The Department of Energy made post Cold War-history in its 2021 budget request, which seeks funds to develop a new sea-based nuclear warhead designated Mk7 W93 — a new warhead designed to be rapidly upgradeable, and serviced outside of the civilian agency’s Pantex Plant in Amarillo, Texas.
It will be the first new warhead design in decades: the only one since the Cold War that is not a refurbished model of a weapon already in the field.
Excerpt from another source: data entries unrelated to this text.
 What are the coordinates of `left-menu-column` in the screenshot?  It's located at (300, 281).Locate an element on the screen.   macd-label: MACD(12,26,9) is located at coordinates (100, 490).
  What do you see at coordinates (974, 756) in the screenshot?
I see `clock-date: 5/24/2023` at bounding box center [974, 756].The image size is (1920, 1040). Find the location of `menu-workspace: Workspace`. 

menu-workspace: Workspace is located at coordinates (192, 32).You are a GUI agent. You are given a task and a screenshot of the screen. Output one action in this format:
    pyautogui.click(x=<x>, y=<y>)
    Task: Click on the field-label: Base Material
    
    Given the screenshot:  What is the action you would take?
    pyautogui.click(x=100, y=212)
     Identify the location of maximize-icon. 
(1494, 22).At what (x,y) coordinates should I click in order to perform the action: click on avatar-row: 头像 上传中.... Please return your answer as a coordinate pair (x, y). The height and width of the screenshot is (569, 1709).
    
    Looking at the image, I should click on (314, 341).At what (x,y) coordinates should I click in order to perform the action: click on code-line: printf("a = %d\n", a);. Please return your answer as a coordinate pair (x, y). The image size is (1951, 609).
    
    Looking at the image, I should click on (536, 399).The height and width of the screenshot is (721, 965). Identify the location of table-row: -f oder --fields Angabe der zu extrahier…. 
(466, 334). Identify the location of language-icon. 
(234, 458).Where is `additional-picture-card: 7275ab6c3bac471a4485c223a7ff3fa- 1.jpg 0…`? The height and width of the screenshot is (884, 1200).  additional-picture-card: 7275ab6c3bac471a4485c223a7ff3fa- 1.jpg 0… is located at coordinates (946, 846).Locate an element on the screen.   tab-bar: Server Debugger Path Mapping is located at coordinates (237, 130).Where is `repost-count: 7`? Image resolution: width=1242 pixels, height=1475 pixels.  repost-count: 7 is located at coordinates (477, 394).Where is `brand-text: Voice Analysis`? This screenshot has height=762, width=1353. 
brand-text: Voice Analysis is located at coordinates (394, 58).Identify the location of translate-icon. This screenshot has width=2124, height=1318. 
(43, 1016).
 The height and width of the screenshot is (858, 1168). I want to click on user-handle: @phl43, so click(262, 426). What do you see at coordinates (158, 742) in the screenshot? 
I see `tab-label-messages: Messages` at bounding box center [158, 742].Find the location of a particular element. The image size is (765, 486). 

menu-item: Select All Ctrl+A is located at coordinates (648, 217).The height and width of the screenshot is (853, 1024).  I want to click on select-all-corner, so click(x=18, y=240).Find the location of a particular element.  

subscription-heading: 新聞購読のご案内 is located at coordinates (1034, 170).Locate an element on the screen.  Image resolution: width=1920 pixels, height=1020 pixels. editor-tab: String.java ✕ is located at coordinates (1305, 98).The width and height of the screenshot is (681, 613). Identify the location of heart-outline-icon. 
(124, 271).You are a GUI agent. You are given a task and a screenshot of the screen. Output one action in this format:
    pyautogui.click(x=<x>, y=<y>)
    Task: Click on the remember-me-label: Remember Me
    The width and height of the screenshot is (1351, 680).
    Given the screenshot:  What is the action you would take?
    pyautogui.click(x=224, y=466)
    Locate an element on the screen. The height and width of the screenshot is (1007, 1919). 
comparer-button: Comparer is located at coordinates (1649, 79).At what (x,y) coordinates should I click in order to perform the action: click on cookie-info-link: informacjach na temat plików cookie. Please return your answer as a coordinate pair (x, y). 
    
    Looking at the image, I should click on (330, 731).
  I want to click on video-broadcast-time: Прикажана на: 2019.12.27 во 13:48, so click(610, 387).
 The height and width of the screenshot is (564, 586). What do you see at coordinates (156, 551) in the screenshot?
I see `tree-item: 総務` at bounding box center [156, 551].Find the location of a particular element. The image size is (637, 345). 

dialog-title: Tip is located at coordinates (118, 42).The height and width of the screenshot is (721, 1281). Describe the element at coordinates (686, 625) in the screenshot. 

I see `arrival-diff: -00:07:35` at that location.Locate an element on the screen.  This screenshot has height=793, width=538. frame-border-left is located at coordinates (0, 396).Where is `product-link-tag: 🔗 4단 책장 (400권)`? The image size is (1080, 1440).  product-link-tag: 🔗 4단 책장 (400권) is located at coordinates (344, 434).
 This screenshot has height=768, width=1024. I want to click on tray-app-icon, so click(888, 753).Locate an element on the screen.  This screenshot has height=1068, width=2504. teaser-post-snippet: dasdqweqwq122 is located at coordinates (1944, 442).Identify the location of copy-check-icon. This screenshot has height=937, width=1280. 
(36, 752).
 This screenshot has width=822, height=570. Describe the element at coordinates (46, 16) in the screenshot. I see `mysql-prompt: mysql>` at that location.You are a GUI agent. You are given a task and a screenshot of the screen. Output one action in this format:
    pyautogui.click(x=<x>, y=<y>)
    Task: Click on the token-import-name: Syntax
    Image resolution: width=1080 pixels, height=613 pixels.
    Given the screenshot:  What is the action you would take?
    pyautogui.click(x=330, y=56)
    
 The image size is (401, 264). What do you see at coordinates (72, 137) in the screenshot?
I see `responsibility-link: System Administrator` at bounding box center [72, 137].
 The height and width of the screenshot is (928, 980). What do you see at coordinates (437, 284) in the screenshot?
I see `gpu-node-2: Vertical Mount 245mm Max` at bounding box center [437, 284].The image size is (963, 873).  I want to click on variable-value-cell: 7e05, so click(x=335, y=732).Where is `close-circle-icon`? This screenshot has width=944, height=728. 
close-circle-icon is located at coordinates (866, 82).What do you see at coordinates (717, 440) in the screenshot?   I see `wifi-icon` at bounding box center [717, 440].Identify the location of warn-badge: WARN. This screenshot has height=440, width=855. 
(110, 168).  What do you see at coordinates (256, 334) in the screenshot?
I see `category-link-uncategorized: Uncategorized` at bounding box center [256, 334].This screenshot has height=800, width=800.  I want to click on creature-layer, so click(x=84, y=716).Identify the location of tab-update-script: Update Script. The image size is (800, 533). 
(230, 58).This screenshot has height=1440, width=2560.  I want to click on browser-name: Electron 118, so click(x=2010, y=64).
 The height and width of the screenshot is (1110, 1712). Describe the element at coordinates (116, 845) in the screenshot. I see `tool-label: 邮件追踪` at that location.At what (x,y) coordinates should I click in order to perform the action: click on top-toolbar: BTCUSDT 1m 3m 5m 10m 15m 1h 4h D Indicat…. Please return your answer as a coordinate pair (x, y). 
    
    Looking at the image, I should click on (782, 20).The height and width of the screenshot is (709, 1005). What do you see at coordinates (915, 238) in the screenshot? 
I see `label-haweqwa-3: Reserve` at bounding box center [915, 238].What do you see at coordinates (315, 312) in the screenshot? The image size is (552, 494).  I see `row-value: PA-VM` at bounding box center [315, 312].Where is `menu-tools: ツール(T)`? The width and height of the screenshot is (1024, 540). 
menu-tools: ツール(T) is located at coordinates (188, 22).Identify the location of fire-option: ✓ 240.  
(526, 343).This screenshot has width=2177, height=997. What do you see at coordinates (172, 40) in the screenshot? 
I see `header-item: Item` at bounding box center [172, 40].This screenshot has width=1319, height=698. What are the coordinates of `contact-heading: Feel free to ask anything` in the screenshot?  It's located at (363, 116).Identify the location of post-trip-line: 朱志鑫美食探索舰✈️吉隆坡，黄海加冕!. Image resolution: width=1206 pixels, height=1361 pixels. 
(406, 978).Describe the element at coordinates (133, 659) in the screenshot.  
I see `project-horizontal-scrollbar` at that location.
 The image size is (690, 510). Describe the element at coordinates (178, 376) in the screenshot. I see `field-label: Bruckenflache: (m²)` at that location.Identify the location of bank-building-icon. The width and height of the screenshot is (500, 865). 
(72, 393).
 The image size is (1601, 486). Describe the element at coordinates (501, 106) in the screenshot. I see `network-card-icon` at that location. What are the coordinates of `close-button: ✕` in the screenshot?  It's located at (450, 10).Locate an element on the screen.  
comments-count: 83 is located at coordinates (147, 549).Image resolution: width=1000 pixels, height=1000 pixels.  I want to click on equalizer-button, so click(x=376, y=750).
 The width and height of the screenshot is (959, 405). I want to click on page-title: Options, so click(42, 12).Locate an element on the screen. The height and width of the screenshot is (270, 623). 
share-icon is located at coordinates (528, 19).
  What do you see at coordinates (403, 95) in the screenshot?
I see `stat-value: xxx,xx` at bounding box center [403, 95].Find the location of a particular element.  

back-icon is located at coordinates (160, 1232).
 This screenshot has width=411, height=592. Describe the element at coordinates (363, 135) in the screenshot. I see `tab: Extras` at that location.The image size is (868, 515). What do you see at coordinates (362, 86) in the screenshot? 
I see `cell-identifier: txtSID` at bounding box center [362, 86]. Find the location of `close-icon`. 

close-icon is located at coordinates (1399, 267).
The W93 was most recently known as the Next Navy Warhead in the DoE’s declassified plans, and as the Interoperable Warhead-2, prior to that. The fiscal year 2020 year Stockpile Stewardship and Management Plan published by DoE’s semi-autonomous National Nuclear Security Administration’s (NNSA) shows a notional 2034 first production date for W93, with early feasibility studies starting now, in fiscal 2020.
The weapon would be based on a design already test fired underground at the Nevada National Security Site before yield tests ended in the 1990s, according to someone with knowledge of the proposal for the weapon. It would initially be suitable for use on submarine-launched intercontinental ballistic missiles, but could potentially be tweaked for use on other sea-based weapons, this person said.
To begin, W93 would tip the eventual successor to the Navy’s Trident II D5 submarine-launched ballistic missile, which would be carried through the 2080s by the next-generation Columbia-class ballsitic missile submarines. The first Columbia is slated to go on patrol in 2031. The United Kingdom’s nuclear weapons are also delivered via Trident missiles.
The 2020 Stockpile Stewardship and Management Plan notionally calculated the NNSA’s share of development at an inflation-adjusted $14 billion.